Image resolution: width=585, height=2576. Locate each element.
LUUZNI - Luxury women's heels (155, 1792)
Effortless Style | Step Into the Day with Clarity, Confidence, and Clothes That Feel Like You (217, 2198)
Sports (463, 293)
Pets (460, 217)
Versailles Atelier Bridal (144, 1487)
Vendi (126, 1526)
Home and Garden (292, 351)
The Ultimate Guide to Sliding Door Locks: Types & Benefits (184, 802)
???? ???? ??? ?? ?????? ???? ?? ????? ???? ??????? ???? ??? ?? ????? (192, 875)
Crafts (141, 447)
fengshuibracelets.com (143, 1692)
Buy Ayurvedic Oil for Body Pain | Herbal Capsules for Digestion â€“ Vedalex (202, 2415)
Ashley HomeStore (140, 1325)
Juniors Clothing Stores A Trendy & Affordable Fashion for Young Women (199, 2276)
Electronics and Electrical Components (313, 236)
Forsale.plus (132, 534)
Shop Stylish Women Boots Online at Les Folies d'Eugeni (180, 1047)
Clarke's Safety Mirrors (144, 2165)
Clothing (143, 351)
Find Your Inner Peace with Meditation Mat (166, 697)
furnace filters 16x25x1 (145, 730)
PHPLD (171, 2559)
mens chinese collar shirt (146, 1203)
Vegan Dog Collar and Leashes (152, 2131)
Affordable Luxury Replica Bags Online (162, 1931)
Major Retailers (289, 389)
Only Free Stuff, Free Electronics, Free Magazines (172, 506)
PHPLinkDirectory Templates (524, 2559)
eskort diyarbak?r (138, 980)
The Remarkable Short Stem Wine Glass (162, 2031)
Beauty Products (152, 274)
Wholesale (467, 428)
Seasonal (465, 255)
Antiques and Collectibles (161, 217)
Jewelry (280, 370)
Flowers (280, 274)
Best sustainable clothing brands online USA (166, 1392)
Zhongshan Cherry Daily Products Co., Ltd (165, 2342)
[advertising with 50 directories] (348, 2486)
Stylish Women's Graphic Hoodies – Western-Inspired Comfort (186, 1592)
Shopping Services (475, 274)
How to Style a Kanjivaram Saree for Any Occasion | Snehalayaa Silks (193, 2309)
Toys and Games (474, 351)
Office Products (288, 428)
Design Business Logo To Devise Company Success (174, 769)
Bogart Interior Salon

:::

TASK >>
Give the lines of the material above again, exactly, from its first line through the line that contains "Clothing (143, 351)" and no further.

EXERCISE OUTPUT >>
Image resolution: width=585, height=2576. Locate each element.
LUUZNI - Luxury women's heels (155, 1792)
Effortless Style | Step Into the Day with Clarity, Confidence, and Clothes That Feel Like You (217, 2198)
Sports (463, 293)
Pets (460, 217)
Versailles Atelier Bridal (144, 1487)
Vendi (126, 1526)
Home and Garden (292, 351)
The Ultimate Guide to Sliding Door Locks: Types & Benefits (184, 802)
???? ???? ??? ?? ?????? ???? ?? ????? ???? ??????? ???? ??? ?? ????? (192, 875)
Crafts (141, 447)
fengshuibracelets.com (143, 1692)
Buy Ayurvedic Oil for Body Pain | Herbal Capsules for Digestion â€“ Vedalex (202, 2415)
Ashley HomeStore (140, 1325)
Juniors Clothing Stores A Trendy & Affordable Fashion for Young Women (199, 2276)
Electronics and Electrical Components (313, 236)
Forsale.plus (132, 534)
Shop Stylish Women Boots Online at Les Folies d'Eugeni (180, 1047)
Clarke's Safety Mirrors (144, 2165)
Clothing (143, 351)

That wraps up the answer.